Virtual Reality Tumors Could Help Lead to New Cancer Treatments

A new virtual reality simulation built by Cambridge University scientists gives a high-resolution detail view into the cells of a breast cancer tumor.

Oculus Oncologists

Doctors have a new weapon in the fight against cancer: detailed maps of the cells in a tumor that can be explored and analyzed in a virtual reality simulation that its creators say provides researchers with an intuitive new way to examine complex medical data that could lead to unexpected breakthroughs.

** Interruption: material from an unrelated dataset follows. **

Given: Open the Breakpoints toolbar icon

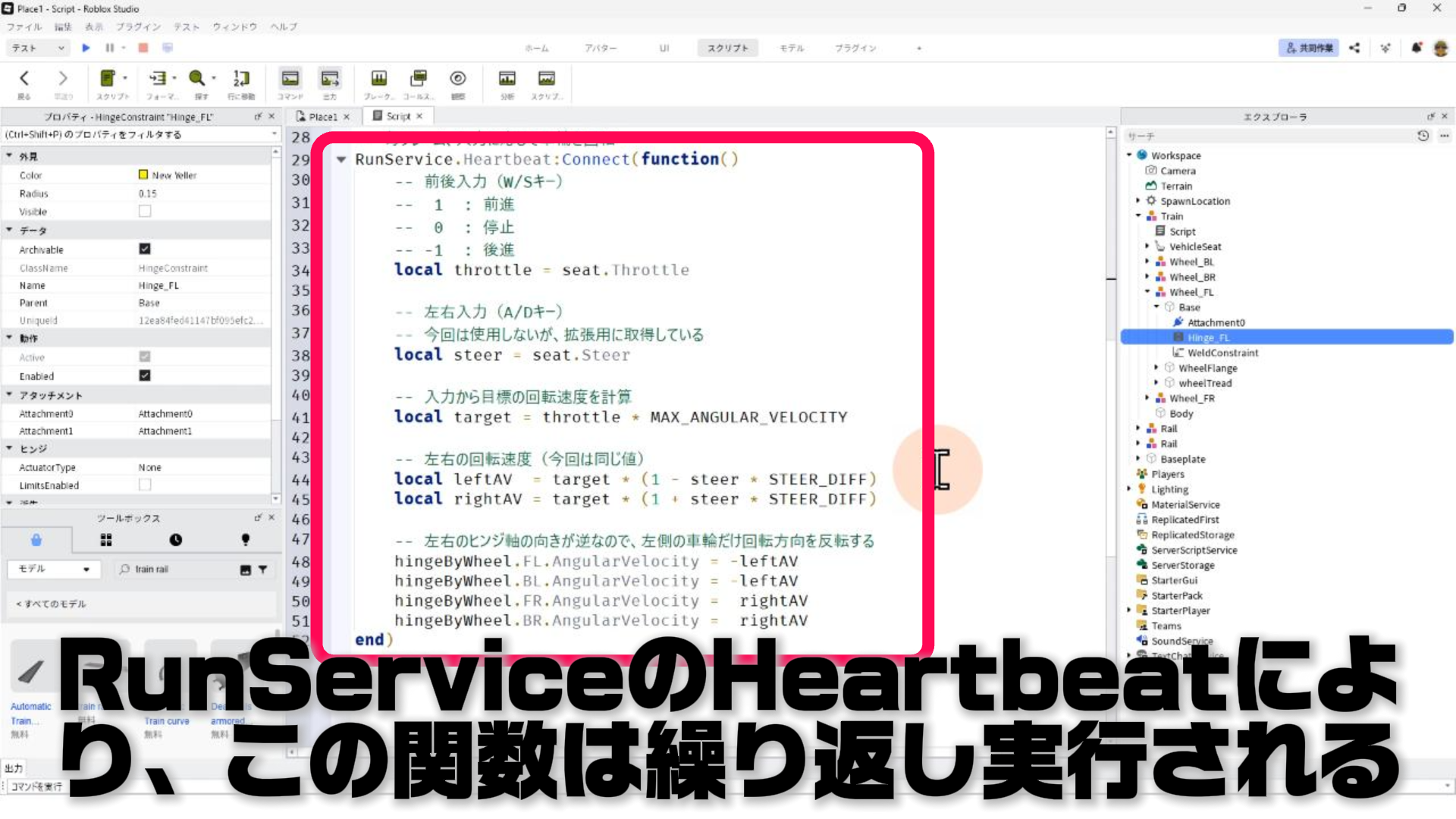Looking at the screenshot, I should coord(378,78).
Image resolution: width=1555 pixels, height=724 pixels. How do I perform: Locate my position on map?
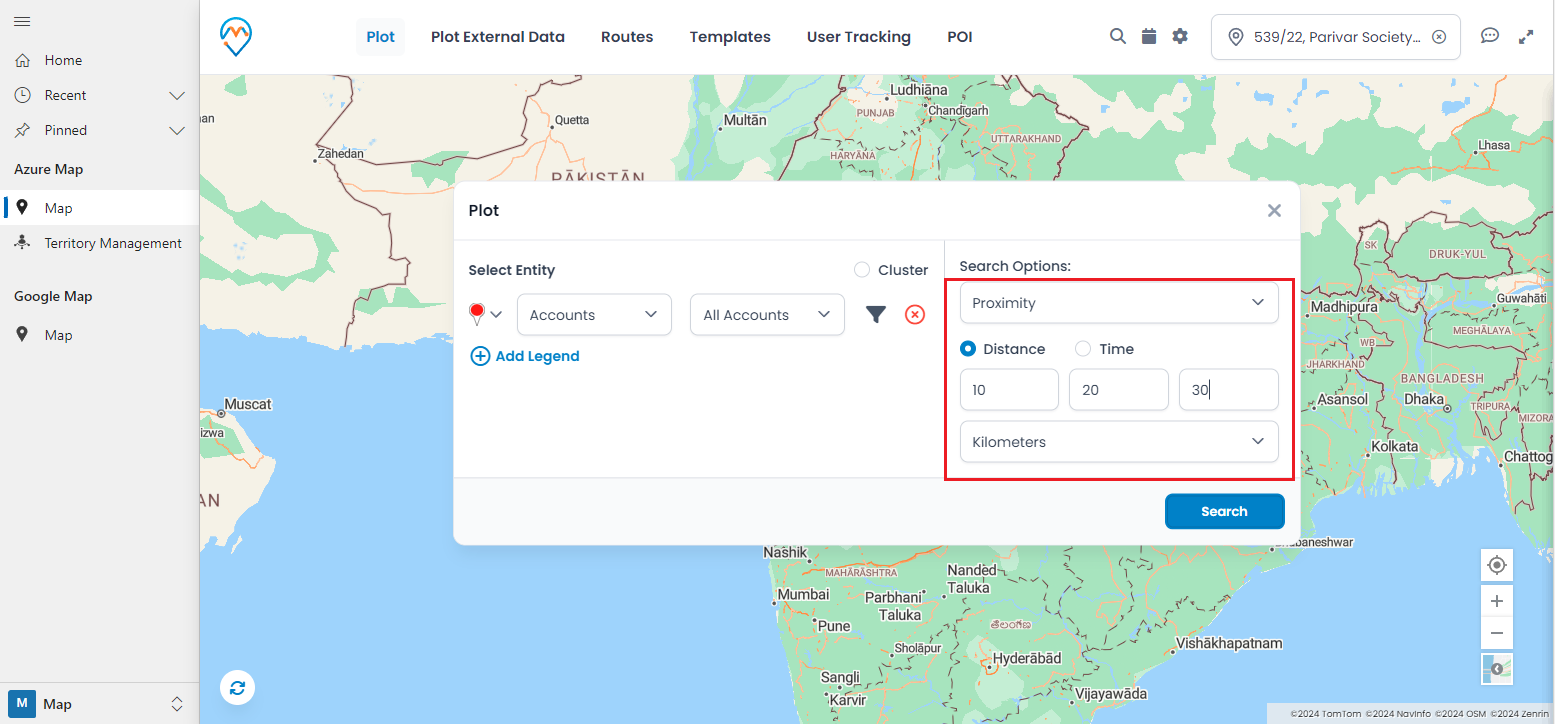point(1496,565)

Built by doctors at the Cancer Research UK Cambridge Institute (CRUK), the new virtual lab takes detailed scans of breast cancer tissues and turns them into detailed simulations that doctors around the world can explore, the BBC reports.

The simulation lets doctors analyze every single cell of a tumor, something they’ve never been able to do before. And because that data is stored in a simulation rather than microscope slides, doctors around the world can explore and study the cancer without having to prepare their own samples.

“Understanding how cancer cells interact with each other and with healthy tissue is critical if we are going to develop new therapies,” CRUK Chief Scientist Karen Vousden told the BBC. “Looking at tumors using this new system is so much more dynamic than the static 2D versions we are used to.”

Dive in Headfirst

The Cambridge scientists and peers from around the world who helped develop the virtual lab won two separate 20 million pound grants ($25.3 million each) to build up their project from Cancer Research UK last year.

Now they have a functional simulation built up from highly-detailed scans of a cubic millimeter-sized sample of breast cancer tissue. In that sample, each of the roughly 100,000 cells was marked to highlight its molecular and genetic characteristics.

Enhance! Enhance!

With that information, the resulting VR map highlights which cells are cancerous which have certain genetic variations, and how developed the tumor was at the time of the biopsy. All of this is information that was laborious to obtain from samples that were easily contaminated.

Moving the analysis to VR makes tumor research much more user friendly and lets doctors analyze cells in greater detail than ever before.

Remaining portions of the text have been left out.